┏━━

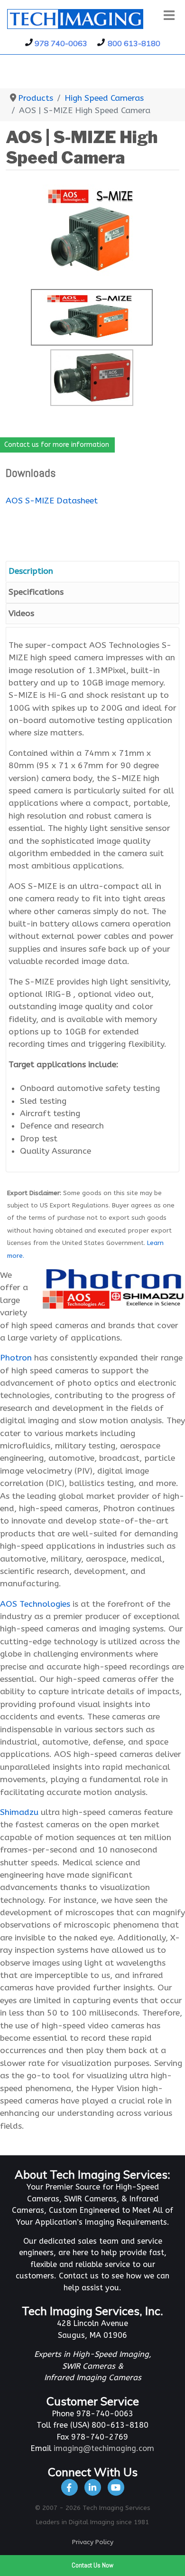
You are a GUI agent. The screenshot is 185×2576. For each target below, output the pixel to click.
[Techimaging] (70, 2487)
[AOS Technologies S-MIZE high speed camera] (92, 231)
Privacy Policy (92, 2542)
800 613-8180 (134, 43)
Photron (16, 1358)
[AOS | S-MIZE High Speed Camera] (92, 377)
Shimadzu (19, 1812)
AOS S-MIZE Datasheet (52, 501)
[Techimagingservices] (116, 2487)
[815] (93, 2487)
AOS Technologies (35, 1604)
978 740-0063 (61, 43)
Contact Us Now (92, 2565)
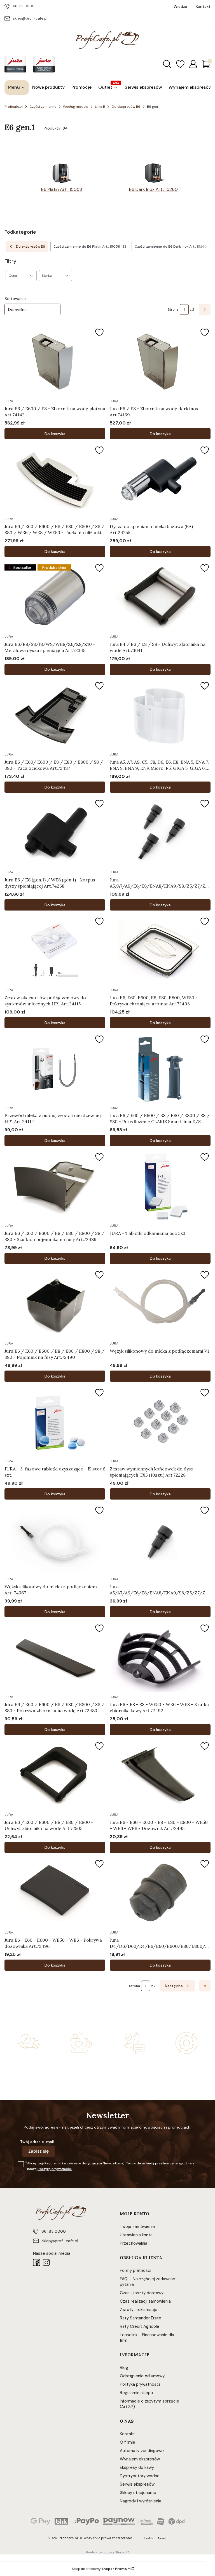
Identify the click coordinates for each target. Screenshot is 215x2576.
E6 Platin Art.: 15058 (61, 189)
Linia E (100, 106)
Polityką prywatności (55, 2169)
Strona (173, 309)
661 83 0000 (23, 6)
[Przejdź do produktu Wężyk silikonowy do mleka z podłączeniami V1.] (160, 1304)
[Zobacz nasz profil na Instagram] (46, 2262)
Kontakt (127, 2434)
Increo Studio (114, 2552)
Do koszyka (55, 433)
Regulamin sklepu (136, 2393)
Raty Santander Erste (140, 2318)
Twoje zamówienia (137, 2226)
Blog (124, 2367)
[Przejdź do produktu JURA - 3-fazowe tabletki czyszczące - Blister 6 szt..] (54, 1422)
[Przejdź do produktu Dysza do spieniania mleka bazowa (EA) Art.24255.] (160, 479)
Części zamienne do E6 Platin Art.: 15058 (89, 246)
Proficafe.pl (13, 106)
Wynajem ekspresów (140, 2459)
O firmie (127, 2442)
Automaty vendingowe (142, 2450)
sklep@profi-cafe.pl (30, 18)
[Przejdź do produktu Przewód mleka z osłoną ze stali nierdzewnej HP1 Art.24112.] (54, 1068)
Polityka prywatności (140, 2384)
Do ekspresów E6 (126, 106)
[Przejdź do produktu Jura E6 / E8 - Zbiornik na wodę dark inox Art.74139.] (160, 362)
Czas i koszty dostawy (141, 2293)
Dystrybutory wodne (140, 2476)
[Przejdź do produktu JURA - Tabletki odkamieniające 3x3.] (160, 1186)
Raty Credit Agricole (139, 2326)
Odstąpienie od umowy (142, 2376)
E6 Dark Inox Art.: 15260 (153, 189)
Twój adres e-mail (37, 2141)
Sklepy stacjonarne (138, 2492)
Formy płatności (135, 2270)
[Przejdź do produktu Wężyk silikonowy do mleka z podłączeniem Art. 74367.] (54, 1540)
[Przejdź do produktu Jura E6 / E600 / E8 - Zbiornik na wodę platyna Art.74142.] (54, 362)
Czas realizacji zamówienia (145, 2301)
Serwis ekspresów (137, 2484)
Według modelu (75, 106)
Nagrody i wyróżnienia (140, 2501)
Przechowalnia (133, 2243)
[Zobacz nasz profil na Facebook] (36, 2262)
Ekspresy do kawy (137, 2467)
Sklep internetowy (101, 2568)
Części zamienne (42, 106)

┗━━
┏━━

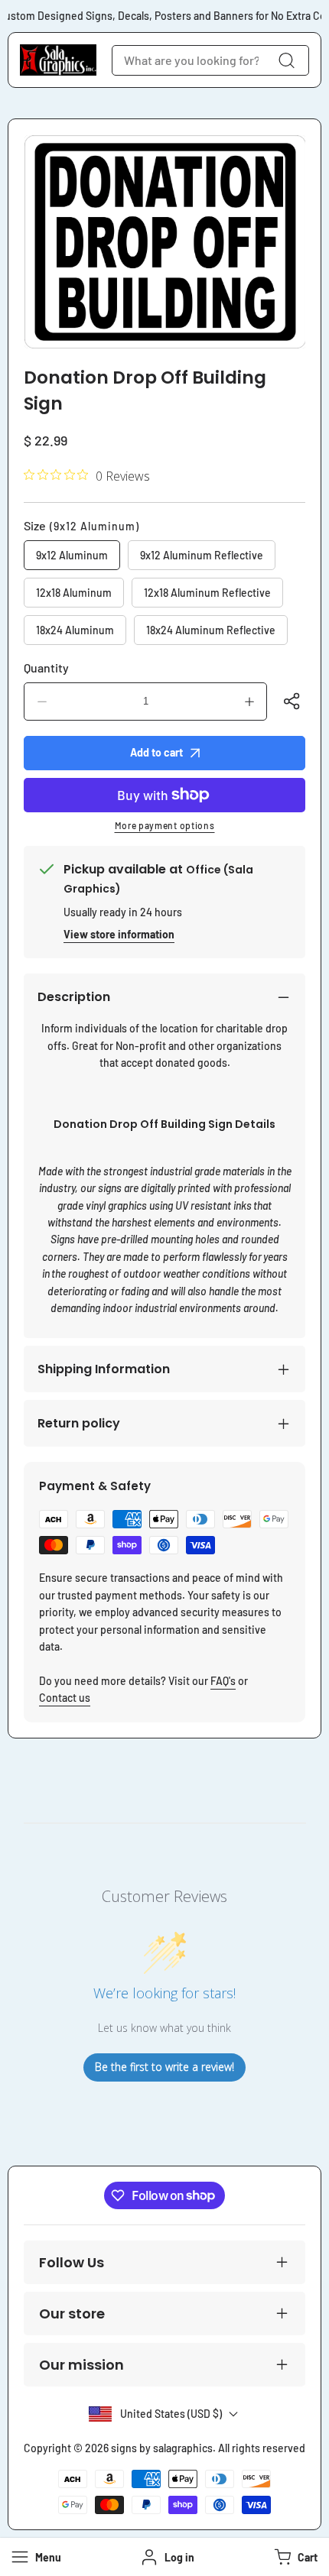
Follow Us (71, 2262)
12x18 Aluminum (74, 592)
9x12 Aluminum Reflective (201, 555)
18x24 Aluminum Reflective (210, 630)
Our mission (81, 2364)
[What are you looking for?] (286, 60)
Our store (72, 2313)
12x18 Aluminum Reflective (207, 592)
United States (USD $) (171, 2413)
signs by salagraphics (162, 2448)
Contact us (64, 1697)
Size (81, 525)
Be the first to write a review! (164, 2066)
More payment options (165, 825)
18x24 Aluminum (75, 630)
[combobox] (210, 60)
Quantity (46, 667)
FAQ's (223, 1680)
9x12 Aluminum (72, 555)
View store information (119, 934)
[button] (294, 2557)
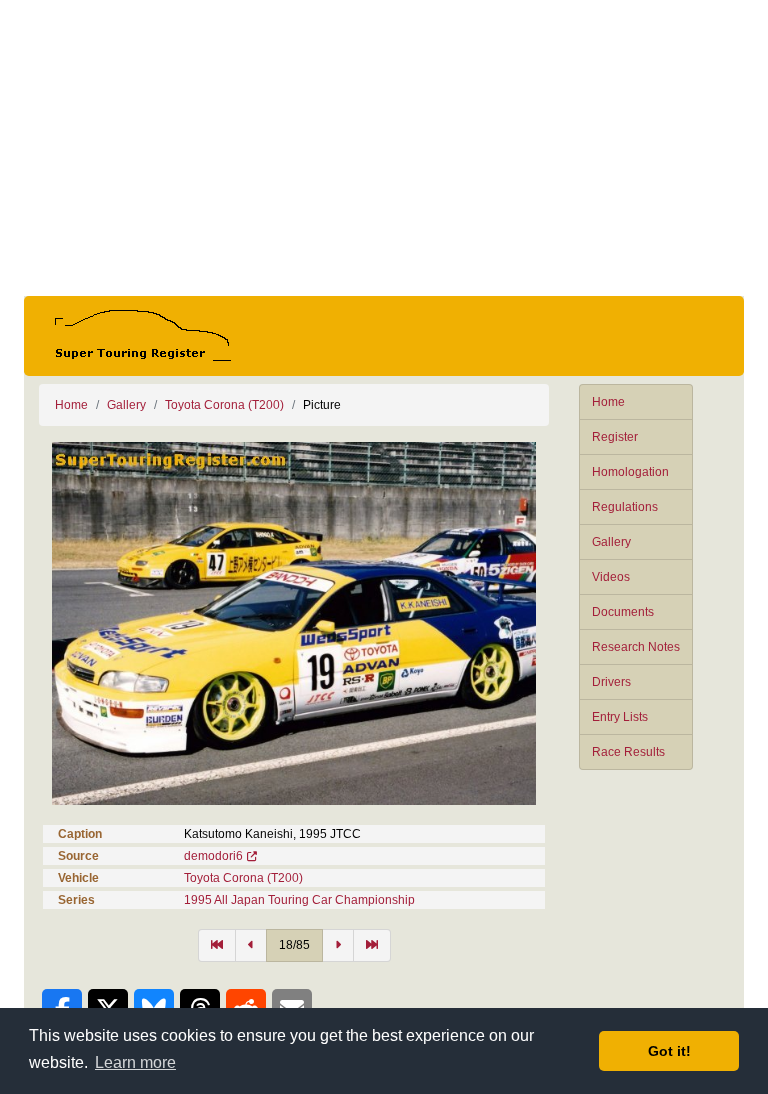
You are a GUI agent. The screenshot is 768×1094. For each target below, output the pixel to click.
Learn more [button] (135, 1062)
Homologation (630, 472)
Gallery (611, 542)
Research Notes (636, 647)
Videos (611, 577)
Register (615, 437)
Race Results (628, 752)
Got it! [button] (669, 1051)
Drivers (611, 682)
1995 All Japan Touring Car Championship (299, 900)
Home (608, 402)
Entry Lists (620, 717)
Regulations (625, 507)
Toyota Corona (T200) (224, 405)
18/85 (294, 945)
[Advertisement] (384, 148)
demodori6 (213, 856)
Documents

┗━━

Work instructions: Using the material above, report each line where "Technologies" occurs.

Worked solution:
[AOS Technologies S-MIZE high speed camera] (92, 231)
AOS Technologies (35, 1604)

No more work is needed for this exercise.